[WORK ORDER] Up to and including the line with "You are a computer-use", please reproduce the lines below exactly, beginning with the first.

[MATERIAL PROVIDED]
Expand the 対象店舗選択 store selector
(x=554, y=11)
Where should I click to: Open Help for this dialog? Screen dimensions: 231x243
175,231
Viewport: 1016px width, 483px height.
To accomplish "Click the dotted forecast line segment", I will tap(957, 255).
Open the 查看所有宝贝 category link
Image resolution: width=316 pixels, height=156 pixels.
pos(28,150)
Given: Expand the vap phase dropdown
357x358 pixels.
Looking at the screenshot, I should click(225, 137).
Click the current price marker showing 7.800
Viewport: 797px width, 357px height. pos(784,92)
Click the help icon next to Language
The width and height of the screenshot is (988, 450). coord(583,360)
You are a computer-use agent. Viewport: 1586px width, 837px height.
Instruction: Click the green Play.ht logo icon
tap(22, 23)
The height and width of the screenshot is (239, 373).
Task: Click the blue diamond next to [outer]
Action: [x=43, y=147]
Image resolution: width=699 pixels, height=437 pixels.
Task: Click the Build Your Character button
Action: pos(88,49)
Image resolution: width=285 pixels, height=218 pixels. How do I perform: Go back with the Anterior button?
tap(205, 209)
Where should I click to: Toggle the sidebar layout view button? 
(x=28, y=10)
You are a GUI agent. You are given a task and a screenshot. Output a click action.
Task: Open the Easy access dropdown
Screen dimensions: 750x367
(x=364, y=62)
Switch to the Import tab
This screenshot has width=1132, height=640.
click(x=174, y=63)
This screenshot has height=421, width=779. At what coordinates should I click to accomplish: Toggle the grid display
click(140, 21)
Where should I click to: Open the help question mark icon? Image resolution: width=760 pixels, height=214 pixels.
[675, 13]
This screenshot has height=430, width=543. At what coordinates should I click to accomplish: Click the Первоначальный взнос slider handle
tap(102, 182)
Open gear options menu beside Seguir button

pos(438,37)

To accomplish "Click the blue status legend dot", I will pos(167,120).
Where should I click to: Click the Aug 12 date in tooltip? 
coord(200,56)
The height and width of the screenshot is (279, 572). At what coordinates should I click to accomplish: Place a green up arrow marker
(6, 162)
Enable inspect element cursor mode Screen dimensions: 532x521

[ANSWER SPACE]
Expand the 対象店舗選択 store selector
(x=554, y=11)
Where should I click to: Open Help for this dialog? Screen dimensions: 231x243
175,231
Viewport: 1016px width, 483px height.
To accomplish "Click the dotted forecast line segment", I will tap(957, 255).
Open the 查看所有宝贝 category link
Image resolution: width=316 pixels, height=156 pixels.
pos(28,150)
Given: Expand the vap phase dropdown
357x358 pixels.
Looking at the screenshot, I should click(225, 137).
Click the current price marker showing 7.800
Viewport: 797px width, 357px height. pos(784,92)
Click the help icon next to Language
The width and height of the screenshot is (988, 450). coord(583,360)
You are a computer-use agent. Viewport: 1586px width, 837px height.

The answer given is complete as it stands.